── Selected text

In the spirit of LMU’s mission and transparency, the university offers the following information to correct inaccuracies and misleading conclusions in the anonymous editorial recently published and promoted by The Loyolan.
University Advancement Leadership
- The article’s title promotes a false premise as its basis. University Advancement was led by Mr. Slon from 2004-2018 and by Mr. Baker from 2019-2020. Two changes in a 16-year period do not constitute a revolving door. As is typical in leadership vacancies, interims serve in temporary capacities during position searches. Interim SVP Wade was not removed, she was interim, as her title suggests.
- Mr. Baker’s announcement was not buried deep on a website. His departure was announced publicly to hundreds of community members and colleagues in several letters that were shared in a timely, transparent manner.
- President Snyder has raised more money for LMU than his predecessors in partnership with University Advancement, evidenced by record-setting three- and five-year annual fundraising averages. The editorial omits key performance indicators of fundraising performance:
- From 2011-2015, LMU’s five-year fundraising average was $39.5M/year.
- Under President Snyder, LMU’s five-year fundraising average increased to $45.2M/year.
- From 2015-2017, LMU’s three-year average was $41.6M.
- From 2018-2020, LMU’s three-year average, which includes the current pandemic, was $47.4M.

────
── Dataset extract

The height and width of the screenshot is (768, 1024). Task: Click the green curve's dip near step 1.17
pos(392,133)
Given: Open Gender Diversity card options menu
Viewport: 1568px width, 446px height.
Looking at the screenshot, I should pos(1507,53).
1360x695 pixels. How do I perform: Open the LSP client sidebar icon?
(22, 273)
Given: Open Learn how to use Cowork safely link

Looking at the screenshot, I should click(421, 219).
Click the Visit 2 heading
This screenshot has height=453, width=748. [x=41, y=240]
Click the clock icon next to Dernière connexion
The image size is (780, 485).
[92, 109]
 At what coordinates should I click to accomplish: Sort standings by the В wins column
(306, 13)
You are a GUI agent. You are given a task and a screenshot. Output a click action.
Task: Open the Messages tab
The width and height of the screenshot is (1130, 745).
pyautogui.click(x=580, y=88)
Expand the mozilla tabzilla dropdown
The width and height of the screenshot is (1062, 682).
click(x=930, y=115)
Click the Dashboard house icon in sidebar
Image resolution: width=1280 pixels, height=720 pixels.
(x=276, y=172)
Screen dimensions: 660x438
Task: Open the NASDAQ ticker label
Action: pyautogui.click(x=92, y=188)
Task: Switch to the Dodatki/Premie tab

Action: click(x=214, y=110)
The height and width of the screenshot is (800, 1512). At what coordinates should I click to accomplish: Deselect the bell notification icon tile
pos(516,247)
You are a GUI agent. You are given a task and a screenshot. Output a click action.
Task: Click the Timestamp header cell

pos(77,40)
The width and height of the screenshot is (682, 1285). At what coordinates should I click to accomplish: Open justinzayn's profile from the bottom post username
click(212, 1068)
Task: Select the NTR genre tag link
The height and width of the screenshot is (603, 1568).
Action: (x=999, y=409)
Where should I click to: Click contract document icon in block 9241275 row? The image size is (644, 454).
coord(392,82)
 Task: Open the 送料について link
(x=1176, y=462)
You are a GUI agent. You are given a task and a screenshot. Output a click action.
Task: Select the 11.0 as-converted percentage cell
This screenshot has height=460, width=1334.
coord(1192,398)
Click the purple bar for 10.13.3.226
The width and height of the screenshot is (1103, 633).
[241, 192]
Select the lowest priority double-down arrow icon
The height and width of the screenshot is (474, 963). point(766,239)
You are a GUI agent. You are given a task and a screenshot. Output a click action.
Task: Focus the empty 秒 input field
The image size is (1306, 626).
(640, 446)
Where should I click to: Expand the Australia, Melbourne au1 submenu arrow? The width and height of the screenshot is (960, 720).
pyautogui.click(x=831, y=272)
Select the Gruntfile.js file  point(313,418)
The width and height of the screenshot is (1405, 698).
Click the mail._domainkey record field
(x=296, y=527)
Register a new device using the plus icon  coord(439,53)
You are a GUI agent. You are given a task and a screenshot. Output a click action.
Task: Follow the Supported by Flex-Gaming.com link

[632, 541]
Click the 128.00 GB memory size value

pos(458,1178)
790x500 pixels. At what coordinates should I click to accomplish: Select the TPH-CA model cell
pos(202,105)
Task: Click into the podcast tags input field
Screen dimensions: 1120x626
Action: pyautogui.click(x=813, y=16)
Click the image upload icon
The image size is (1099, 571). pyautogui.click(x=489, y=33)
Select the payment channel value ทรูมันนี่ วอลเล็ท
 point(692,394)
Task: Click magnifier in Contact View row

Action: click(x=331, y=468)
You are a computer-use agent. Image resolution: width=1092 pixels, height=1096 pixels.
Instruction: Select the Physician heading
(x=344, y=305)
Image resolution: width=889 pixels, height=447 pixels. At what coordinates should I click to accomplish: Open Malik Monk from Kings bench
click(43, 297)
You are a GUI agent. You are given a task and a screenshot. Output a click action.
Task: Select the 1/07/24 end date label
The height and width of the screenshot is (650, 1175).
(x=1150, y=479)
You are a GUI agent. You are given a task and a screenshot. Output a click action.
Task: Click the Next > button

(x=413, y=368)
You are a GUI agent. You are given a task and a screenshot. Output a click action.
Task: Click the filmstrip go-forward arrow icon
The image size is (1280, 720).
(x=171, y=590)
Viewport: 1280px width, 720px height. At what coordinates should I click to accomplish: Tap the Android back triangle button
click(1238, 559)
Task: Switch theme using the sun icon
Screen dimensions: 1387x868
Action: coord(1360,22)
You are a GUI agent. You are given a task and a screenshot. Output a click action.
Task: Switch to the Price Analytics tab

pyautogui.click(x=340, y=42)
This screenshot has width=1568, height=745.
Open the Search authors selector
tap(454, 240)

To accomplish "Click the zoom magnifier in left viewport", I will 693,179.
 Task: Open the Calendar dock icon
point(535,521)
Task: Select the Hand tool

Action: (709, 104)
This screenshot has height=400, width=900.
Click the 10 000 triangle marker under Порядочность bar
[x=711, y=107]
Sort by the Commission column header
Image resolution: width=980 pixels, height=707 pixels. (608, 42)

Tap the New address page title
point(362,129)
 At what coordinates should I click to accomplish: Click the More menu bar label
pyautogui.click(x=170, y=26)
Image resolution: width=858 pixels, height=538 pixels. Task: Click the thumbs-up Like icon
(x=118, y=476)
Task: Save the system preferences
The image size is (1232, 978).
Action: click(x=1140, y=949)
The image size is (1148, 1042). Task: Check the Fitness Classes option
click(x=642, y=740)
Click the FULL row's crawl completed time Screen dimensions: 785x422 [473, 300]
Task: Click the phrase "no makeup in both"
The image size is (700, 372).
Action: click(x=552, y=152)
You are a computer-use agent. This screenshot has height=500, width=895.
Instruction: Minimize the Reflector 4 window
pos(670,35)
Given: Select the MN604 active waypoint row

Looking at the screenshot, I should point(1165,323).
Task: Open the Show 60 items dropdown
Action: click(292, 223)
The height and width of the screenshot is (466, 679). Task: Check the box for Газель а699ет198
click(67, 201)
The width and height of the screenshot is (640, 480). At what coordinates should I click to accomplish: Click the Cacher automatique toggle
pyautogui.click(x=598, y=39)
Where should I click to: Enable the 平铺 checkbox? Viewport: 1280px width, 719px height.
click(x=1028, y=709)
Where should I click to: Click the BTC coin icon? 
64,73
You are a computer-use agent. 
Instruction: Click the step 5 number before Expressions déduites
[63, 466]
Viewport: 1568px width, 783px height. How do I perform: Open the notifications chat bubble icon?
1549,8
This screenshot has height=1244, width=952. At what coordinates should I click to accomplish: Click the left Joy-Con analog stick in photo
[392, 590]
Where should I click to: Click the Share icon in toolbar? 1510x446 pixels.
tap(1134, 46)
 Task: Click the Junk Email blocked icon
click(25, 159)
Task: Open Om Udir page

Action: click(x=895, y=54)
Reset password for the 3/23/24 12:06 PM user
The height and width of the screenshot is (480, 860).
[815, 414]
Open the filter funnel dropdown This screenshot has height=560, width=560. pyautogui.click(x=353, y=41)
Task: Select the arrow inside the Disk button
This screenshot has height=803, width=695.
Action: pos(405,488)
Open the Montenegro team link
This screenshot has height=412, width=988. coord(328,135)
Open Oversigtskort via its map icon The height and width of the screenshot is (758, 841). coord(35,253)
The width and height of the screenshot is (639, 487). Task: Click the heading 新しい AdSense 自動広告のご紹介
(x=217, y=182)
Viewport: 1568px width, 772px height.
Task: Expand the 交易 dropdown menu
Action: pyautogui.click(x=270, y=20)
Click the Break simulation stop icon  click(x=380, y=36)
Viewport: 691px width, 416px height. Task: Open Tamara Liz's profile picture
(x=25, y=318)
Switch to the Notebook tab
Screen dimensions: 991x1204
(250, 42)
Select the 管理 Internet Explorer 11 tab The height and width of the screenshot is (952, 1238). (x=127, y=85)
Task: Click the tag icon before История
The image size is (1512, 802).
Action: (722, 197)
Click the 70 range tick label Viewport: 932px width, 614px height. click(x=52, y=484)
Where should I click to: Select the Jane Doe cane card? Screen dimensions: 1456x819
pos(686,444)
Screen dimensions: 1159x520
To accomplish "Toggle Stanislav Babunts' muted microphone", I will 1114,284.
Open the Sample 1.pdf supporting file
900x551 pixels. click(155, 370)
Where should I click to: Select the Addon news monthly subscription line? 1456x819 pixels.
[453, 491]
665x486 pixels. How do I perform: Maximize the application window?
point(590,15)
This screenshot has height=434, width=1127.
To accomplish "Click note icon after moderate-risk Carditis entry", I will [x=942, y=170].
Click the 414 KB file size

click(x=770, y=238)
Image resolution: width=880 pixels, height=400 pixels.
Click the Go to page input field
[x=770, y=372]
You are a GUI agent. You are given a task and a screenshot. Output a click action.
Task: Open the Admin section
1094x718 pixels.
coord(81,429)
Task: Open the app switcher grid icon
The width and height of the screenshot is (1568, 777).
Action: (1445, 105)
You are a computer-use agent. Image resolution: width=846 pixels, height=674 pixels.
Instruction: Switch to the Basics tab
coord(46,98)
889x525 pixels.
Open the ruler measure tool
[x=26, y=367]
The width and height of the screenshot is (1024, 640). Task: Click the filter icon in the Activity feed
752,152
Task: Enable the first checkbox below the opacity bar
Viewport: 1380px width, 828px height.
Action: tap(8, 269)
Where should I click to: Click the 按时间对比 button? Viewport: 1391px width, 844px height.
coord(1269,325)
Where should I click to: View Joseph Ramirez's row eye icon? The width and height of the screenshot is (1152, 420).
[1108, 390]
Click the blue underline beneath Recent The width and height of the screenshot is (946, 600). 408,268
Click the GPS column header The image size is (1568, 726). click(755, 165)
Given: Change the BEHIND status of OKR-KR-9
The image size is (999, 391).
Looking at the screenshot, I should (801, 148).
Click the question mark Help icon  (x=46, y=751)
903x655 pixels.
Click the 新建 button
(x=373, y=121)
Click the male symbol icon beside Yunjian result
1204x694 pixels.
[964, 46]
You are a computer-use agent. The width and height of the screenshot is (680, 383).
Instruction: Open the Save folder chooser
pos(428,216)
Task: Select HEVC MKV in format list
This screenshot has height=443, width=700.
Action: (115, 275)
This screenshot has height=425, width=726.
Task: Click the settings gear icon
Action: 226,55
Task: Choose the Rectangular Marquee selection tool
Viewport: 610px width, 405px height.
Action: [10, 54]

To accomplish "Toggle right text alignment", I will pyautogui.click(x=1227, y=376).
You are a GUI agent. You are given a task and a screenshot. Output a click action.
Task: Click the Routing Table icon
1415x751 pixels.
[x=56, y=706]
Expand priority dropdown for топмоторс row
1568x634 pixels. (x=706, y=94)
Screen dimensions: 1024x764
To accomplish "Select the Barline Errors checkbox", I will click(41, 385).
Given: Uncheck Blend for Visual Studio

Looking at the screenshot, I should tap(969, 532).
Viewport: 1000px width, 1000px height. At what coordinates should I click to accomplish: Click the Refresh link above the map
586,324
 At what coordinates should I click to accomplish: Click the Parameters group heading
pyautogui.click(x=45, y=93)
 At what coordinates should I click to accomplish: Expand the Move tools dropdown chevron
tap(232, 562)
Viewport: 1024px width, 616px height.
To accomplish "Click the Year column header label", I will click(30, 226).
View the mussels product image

────

◆ **Instructions**
1 > According to the university statement, who led University Advancement from 2004 to 2018?
2 > Retype the part of the university statement starting with "In the spirit" and going on through "by The Loyolan.".
The records are material of their own and are not part of the university statement.

◆ **Answers**
1 > Mr. Slon

2 >
In the spirit of LMU’s mission and transparency, the university offers the following information to correct inaccuracies and misleading conclusions in the anonymous editorial recently published and promoted by The Loyolan.